Garments like gossamer for blooming beauty, and breeches of tow for burly toilers; dresses for the night and clothing for the day; all covering of the person, from the skilfully wrought socks, for the protection of the “sole of the foot,” to the netted nightcap for the "crown of the head;" serviceable diaper and delicate handkerchiefs; clothing for the cradle and habiliments of the grave; all were products, to a greater or less extent, of flax and of home manufacture.

But change came. The spinning wheel was set aside; its hum became a fading echo of the past. Wealth increased; silks and satins figured in importations, and domestic linens were discarded.
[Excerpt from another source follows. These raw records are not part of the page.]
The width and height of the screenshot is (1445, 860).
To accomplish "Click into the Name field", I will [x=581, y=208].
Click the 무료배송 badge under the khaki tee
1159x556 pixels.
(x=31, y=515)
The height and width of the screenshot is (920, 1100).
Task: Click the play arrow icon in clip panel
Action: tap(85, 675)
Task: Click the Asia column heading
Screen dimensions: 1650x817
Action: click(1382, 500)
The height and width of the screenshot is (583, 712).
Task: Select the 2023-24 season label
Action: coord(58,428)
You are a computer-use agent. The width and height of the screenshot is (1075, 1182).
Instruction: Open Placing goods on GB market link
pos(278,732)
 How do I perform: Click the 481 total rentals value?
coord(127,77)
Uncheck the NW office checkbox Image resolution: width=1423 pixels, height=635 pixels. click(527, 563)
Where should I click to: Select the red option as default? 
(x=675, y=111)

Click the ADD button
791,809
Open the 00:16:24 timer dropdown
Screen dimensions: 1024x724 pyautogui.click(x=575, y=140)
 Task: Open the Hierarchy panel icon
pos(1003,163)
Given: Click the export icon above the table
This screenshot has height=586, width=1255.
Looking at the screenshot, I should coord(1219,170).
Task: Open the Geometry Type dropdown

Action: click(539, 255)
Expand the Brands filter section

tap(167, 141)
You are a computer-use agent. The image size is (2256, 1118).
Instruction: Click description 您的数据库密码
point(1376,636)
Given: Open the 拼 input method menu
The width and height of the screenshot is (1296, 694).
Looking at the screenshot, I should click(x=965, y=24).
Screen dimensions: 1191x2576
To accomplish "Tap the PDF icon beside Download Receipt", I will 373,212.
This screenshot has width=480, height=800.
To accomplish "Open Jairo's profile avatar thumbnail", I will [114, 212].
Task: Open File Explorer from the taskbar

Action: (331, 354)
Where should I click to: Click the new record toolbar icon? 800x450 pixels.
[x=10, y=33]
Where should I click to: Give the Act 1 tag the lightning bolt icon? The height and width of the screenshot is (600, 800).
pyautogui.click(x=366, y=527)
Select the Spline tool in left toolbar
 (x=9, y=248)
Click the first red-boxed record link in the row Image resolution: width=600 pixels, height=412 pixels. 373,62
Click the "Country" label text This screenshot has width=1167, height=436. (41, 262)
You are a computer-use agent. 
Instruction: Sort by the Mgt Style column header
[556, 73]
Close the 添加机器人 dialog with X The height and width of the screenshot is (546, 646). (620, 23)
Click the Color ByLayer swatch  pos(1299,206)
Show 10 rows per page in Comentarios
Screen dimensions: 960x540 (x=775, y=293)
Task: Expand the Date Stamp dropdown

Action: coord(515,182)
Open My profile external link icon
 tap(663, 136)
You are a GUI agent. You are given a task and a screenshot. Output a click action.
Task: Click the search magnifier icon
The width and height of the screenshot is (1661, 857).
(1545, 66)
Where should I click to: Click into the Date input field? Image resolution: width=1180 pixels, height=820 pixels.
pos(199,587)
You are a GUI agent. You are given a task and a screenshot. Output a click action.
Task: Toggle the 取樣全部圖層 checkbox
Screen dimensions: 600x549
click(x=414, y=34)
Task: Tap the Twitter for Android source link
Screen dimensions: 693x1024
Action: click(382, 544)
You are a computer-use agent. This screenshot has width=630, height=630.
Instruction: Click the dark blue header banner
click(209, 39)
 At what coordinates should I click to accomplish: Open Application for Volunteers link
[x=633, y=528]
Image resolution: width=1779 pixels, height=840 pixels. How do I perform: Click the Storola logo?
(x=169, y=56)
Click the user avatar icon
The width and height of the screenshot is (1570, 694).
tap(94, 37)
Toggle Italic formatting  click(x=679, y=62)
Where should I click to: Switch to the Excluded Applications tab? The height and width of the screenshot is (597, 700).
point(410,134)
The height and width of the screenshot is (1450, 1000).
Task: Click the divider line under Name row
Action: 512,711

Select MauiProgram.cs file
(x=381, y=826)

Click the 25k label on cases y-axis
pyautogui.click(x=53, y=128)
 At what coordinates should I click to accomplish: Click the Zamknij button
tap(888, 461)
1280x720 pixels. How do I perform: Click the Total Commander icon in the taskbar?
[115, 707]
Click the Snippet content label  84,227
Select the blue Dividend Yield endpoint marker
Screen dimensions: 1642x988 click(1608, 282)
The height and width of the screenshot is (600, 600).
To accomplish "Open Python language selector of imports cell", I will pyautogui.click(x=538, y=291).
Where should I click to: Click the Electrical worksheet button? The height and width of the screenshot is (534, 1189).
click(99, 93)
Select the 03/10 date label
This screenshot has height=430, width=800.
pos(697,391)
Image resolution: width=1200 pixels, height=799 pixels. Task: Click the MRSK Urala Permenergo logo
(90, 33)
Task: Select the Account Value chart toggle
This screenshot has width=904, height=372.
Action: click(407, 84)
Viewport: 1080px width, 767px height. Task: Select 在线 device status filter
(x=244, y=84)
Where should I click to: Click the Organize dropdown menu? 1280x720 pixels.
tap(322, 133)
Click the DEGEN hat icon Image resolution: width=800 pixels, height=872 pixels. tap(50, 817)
A potent influence in this change was the advent of cotton, with the gin of Whitney, and the jenny of Arkwright. Indeed, this pressure of cotton competition may be said to have killed the flax manufacture; but the force of this pressure is at present relieved, and skill and invention are fast removing the obstacles fo the production of flax as a successful competitor of cotton in its season of greatest abundance and cheapness.

It is not to be expected that domestic spinning and weaving of linen will again prevail, nor is it to be desired, if improved machinery can accomplish results never before fully attained, with a celerity unapproachable in simple home industries, though a mine of wealth may yet be found, for the homes of the great masses living by their labor, in some of the various processes of the flax manufacture.

USES OF FLAX.

For many of the purposes of manufacturing, flax is superior to cotton; it is stronger and more durable. In fabrics made of wool, in part, the fibres receive the dye better and mix more uniformly. It is better than cotton for summer cloths, table linens, duck, drillings, bags, and many other goods; it is superior for cordage and all sorts of twine. The seed is a paying crop, even if the fibre is not saved; besides the oil, the oil-cake is in great demand for fattening stock, and is worth almost its cost for manure alone. Large quantities of tow are now used for paper manufacturing in the present dearth of paper stock.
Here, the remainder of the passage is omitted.